## Recorded information
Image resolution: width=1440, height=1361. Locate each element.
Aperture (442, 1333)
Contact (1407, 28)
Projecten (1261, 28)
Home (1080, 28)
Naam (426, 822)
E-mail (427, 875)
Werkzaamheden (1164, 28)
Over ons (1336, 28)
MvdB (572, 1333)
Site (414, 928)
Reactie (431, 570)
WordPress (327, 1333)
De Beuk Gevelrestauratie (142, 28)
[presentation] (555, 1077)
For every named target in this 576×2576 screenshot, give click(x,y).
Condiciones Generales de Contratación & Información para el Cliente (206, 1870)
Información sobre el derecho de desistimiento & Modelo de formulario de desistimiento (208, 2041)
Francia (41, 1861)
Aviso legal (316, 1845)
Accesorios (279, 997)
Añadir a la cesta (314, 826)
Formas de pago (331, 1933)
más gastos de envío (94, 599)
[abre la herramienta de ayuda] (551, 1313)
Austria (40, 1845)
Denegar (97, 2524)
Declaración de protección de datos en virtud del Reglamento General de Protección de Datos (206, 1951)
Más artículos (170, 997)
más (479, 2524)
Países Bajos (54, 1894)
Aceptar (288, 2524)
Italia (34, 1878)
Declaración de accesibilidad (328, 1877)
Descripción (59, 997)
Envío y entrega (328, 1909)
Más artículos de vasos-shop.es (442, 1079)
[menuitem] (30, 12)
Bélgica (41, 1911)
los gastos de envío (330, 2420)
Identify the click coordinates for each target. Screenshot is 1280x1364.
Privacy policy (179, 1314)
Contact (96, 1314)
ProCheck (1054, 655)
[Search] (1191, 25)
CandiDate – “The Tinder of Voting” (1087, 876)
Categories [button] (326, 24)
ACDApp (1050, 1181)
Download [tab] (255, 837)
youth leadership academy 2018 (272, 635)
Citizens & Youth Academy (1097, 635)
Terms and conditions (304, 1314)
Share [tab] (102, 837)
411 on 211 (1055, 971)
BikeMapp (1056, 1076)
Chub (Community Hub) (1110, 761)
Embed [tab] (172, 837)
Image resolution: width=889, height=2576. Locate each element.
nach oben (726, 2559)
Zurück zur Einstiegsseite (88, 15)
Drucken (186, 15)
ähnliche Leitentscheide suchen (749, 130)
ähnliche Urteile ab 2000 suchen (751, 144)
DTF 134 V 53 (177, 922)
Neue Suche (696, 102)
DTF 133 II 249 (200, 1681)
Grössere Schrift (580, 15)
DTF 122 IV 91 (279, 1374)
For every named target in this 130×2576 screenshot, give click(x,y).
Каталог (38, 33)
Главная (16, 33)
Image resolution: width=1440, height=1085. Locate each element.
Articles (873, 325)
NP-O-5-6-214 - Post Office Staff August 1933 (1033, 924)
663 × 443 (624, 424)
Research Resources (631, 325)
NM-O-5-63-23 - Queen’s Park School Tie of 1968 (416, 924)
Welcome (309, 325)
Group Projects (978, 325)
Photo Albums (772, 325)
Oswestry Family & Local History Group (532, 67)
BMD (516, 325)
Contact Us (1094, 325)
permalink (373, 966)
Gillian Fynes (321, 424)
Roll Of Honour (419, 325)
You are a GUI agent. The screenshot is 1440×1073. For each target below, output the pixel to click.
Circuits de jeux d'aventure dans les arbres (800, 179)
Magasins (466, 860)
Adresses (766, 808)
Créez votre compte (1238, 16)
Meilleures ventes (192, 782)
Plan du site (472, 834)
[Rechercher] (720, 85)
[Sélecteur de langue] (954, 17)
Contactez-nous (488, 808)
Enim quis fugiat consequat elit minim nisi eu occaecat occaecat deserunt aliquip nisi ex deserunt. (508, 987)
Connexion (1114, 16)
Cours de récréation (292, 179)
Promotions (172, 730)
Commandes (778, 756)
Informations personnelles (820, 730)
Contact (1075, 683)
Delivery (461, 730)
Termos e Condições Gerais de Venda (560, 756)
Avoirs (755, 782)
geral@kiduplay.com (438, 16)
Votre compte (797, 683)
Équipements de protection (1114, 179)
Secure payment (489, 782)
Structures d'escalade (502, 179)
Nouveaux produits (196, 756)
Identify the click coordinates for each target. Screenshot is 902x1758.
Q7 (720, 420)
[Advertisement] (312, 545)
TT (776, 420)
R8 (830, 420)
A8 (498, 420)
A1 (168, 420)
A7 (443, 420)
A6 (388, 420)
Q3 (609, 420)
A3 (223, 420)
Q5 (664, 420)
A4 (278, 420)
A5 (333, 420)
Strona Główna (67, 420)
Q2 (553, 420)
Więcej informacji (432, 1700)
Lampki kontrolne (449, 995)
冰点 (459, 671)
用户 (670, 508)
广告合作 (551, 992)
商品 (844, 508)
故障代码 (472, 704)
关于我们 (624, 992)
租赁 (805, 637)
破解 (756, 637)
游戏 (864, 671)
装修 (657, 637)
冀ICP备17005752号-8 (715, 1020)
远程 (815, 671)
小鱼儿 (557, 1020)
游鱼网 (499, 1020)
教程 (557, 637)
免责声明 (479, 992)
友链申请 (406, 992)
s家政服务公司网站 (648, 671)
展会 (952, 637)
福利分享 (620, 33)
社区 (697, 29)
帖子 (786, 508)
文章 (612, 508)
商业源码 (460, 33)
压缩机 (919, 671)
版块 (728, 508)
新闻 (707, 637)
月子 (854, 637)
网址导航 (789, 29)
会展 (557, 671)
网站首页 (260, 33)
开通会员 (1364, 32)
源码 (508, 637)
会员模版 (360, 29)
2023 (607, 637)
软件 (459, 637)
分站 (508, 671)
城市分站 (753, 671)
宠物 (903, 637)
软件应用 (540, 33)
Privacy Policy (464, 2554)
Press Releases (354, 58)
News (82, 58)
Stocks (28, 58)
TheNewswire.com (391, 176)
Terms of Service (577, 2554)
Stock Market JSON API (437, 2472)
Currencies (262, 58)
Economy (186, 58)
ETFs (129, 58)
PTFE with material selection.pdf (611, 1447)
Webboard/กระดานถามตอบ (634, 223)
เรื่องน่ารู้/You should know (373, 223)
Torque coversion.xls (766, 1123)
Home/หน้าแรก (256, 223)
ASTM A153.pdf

## Brief
Copy out the entries from the line containing "DTF 122 IV 91 (279, 1374)" through the line containing "permalink (373, 966)", both included, with nothing changed.

## Right answer
DTF 122 IV 91 (279, 1374)
For every named target in this 130×2576 screenshot, give click(x,y).
Каталог (38, 33)
Главная (16, 33)
Image resolution: width=1440, height=1085. Locate each element.
Articles (873, 325)
NP-O-5-6-214 - Post Office Staff August 1933 (1033, 924)
663 × 443 (624, 424)
Research Resources (631, 325)
NM-O-5-63-23 - Queen’s Park School Tie of 1968 (416, 924)
Welcome (309, 325)
Group Projects (978, 325)
Photo Albums (772, 325)
Oswestry Family & Local History Group (532, 67)
BMD (516, 325)
Contact Us (1094, 325)
permalink (373, 966)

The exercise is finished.